Dikutip dari situs ITB, salah satu karya profesionalnya digunakan untuk mendukung proses desain, manufaktur, sertifikasi, dan operasi salah satu pesawat generasi awal buatan RI, CN-235, 1983-1998.
Ia juga terlibat dalam pengawasan dan ikut menulis serangkaian catatan teknis dan dokumen lainnya di Subdirektorat Dinamika PT Industri Pesawat Terbang Nusantara (IPTN) periode 1987-1989.
Hal itu terkait dengan Flutter, Beban Dinamis, Pengujian Getaran Tanah, Bobot dan Kualifikasi Dinamis N-250, pesawat pertama buatan RI yang mesinnya didesain BJ Habibie, Presiden ketiga RI.
Pengujian model flutter N-250 itu dilakukan di terowongan angin kecepatan rendah (ILST) PUSPITEK Serpong, 1995.
Tak ketinggalan, pria yang pernah menjabat Penasihat Presiden RI mengenai Teknologi dan Industri Strategis (Mei 1998 hingga Januari 1999) itu juga turut menjadi design reviewer Pesawat Experimental Sudan ARC/ SAFAT Industry SAFAT-03 Aircraf.
Pentingnya matematika
Usai menerima Nurtanio Award 2023, pria kelahiran Surabaya ini menekankan pentingnya penguasaan ilmu pengetahuan dan teknologi, termasuk soal dirgantara, untuk menjadi penunjang teknologi yang lebih kekinian.
“Berbagai contoh kasat mata misalnya, pengelolaan sumber daya alam secara berkelanjutan dan berwawasan lingkungan, antara lain dengan memanfaatkan satelit penginderaan jauh, satelit komunikasi, dan sebagainya,” ucap Harijono.
“Penguasaan sains dan tekonologi kedirgantaraan dan maritim, sains dan teknologi mengikuti dan mempelopori seperti kecerdasan buatan atau artificial intelligence, dan sebagainya,” lanjut dia, yang pernah menjabat Kepala Lembaga Penerbangan dan Antariksa Nasional (LAPAN) itu.
Ia pun mengutip temuan Programme for International Student Assessment (PISA), bahwa salah satu indikator dan arah pendidikan yang perlu diperkokoh antara lain mencakup unsur utama literasi.

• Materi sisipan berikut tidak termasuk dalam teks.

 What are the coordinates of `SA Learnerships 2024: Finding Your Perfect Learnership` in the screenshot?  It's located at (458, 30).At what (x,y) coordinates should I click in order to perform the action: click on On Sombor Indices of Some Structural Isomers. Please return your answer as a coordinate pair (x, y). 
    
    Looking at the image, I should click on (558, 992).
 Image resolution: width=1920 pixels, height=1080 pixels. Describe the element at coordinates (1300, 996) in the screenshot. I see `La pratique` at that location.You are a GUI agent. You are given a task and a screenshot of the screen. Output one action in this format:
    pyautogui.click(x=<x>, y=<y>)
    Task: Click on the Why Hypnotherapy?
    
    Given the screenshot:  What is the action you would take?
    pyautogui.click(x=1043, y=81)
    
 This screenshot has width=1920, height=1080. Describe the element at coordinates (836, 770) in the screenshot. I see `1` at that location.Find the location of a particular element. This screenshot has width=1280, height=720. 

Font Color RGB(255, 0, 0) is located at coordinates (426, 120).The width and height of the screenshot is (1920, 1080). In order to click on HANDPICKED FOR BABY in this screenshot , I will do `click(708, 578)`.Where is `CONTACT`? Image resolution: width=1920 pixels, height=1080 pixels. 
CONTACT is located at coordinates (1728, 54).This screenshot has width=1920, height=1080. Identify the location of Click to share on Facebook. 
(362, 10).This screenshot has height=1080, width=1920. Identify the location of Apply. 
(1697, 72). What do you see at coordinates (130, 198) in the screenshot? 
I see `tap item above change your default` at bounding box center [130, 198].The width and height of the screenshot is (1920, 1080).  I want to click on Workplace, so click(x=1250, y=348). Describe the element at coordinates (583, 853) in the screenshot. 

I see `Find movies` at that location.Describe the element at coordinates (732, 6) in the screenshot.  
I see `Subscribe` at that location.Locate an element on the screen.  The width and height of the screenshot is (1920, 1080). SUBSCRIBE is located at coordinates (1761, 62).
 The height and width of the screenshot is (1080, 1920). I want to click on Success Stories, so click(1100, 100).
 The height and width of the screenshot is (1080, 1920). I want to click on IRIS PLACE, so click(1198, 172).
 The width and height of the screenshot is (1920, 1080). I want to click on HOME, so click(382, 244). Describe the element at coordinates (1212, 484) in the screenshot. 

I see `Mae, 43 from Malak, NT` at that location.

“Literasi itu mau belajar. Matematika adalah nalar dan akal budi. Serta sains, teknologi, dan inovasi, yaitu perilaku konstruktif, produktif, synergic, mengikuti dan mempelopori perkembangan zaman,” jelas Harijono.
Dalam ajang yang sama, BRIN memberikan Nurtanio Pringgoadisuryo Memorial Lecture kepada Adi Rahman Adiwoso, CEO perusahaan Pasifik Satelit Nusantara (PSN) yang mengorbitkan satelit Satria-1.